═══ Input for this task ═══
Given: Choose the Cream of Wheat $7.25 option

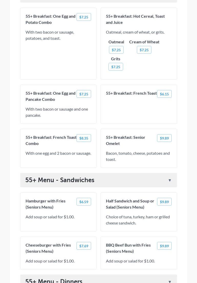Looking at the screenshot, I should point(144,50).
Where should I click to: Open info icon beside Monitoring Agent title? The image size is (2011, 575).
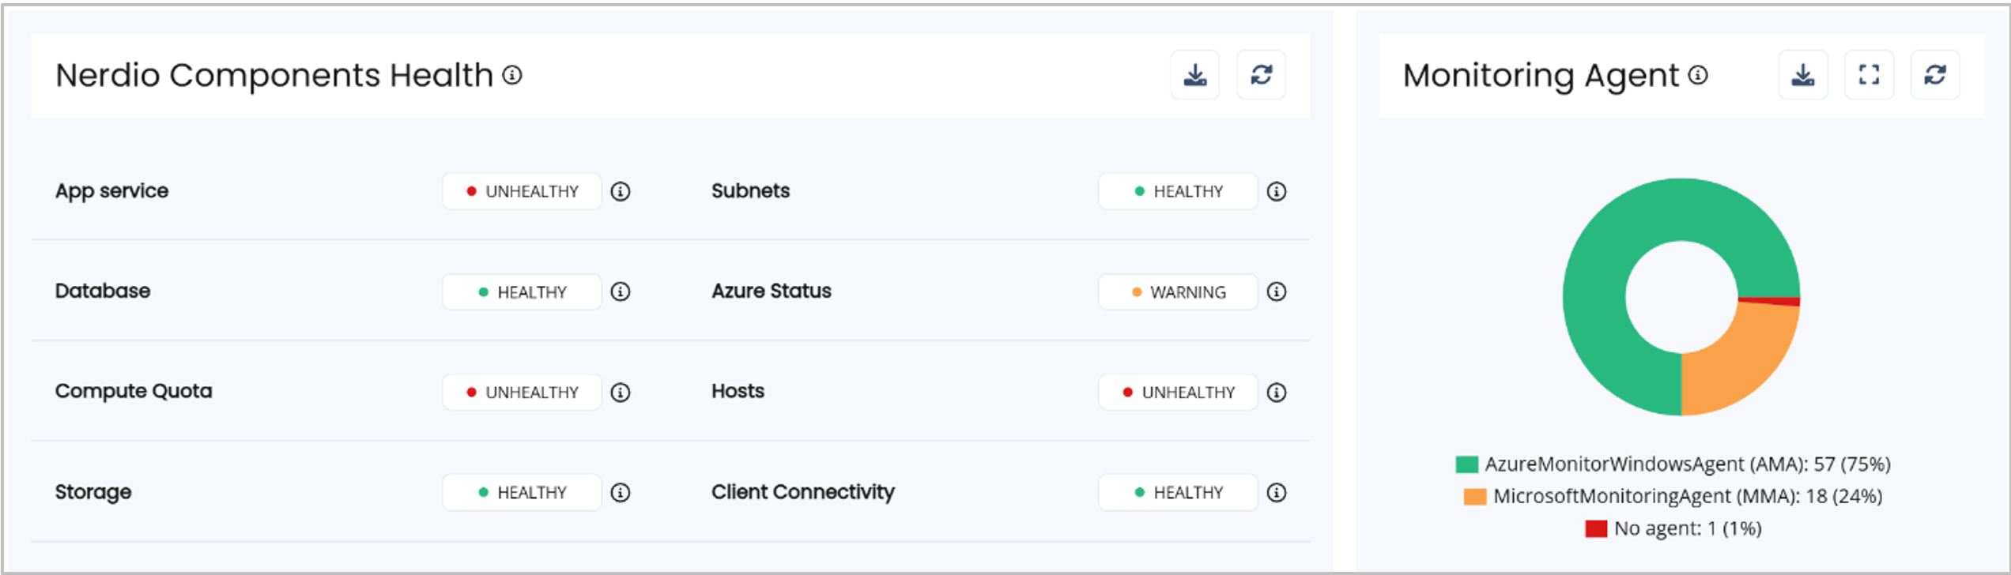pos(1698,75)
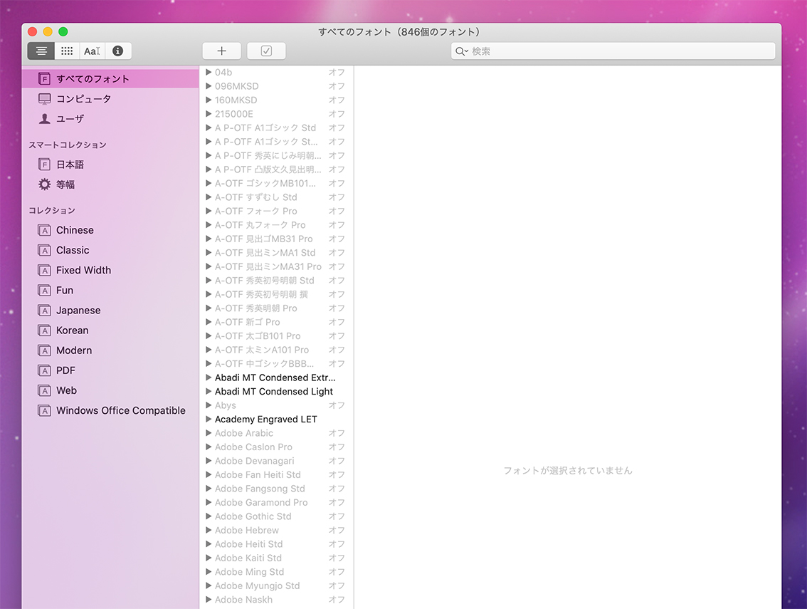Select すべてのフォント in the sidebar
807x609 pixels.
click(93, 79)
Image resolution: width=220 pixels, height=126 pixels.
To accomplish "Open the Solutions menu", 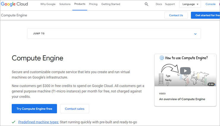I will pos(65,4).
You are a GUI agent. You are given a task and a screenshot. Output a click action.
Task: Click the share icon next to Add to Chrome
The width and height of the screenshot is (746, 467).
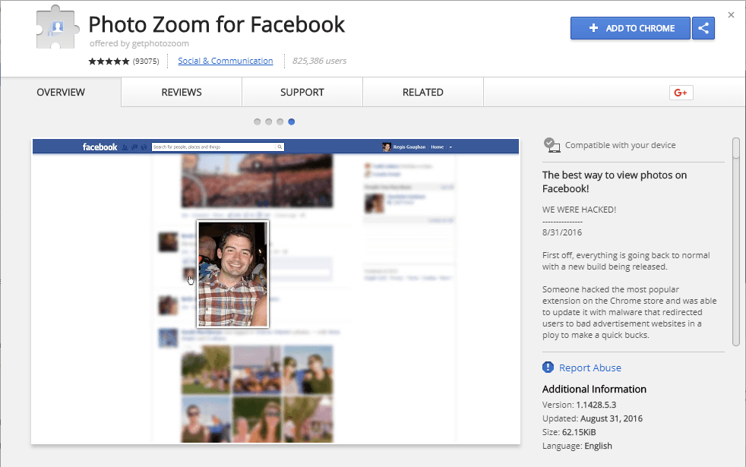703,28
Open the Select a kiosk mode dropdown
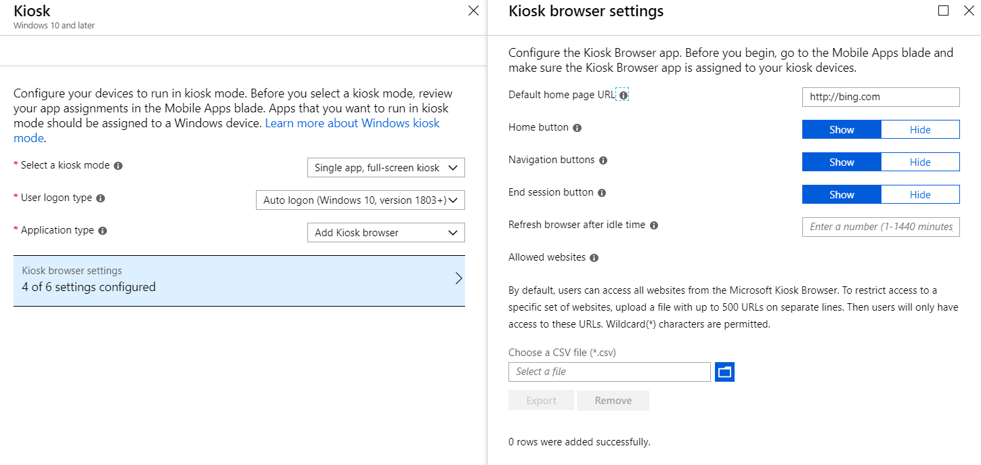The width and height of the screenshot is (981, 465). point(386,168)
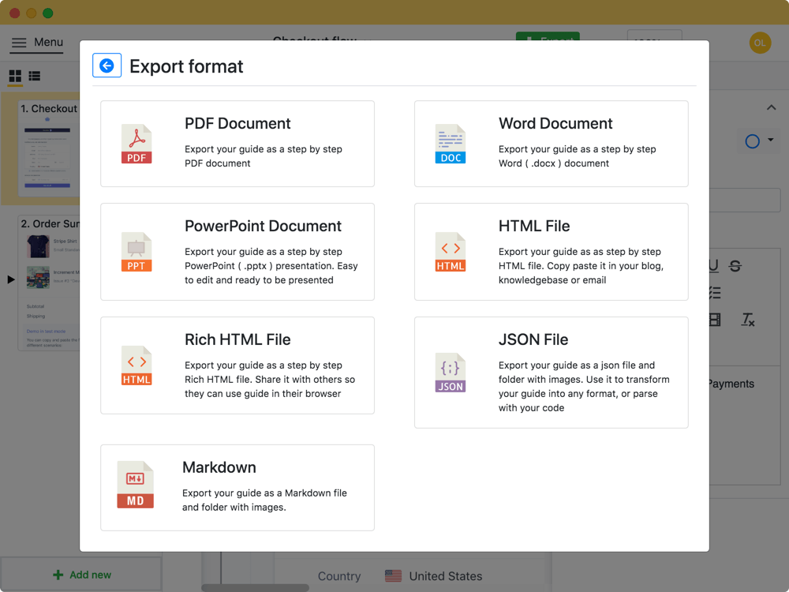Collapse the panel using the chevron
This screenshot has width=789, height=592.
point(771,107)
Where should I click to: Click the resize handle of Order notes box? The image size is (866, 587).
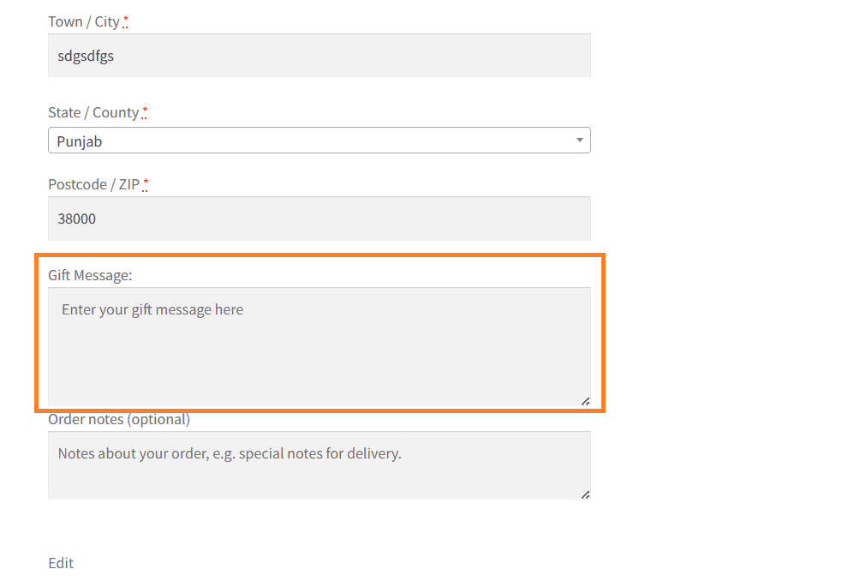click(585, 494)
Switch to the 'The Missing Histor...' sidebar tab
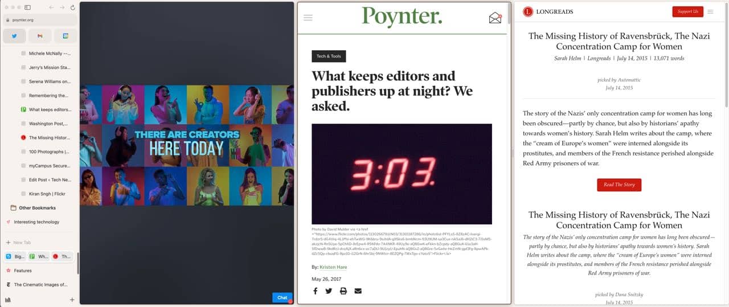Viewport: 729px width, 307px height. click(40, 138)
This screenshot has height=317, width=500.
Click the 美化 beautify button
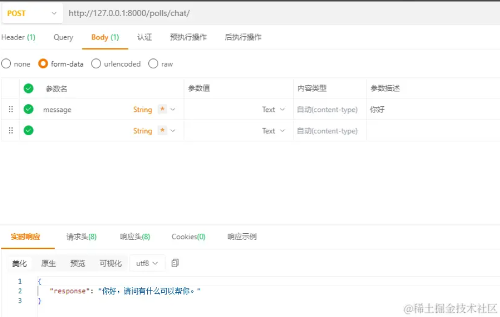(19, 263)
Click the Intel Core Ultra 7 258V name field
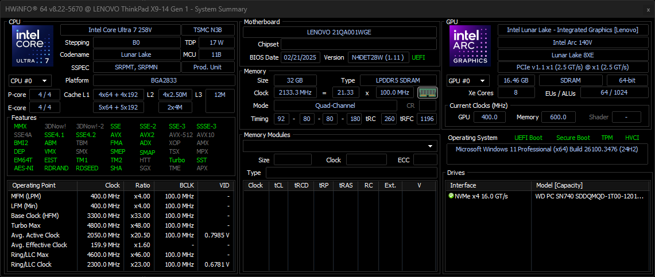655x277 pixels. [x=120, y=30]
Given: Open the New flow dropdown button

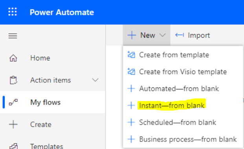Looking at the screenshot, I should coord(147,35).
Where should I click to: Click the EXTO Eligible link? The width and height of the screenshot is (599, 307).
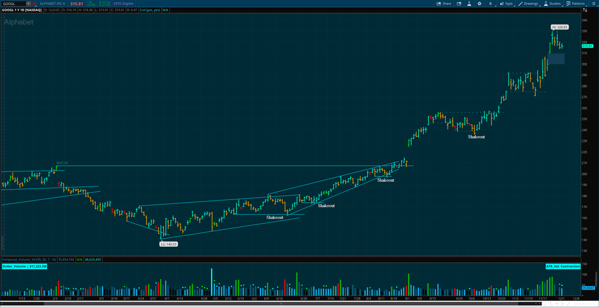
═══
• Brief
Needed here is only the span from the line with "Given: Open the New flow dropdown button" through the last line of the entries, copied exactly with both ends and without pictures.

• Solution for this problem
Given: Open the New flow dropdown button

Looking at the screenshot, I should coord(147,35).
Where should I click to: Click the EXTO Eligible link? The width and height of the screenshot is (599, 307).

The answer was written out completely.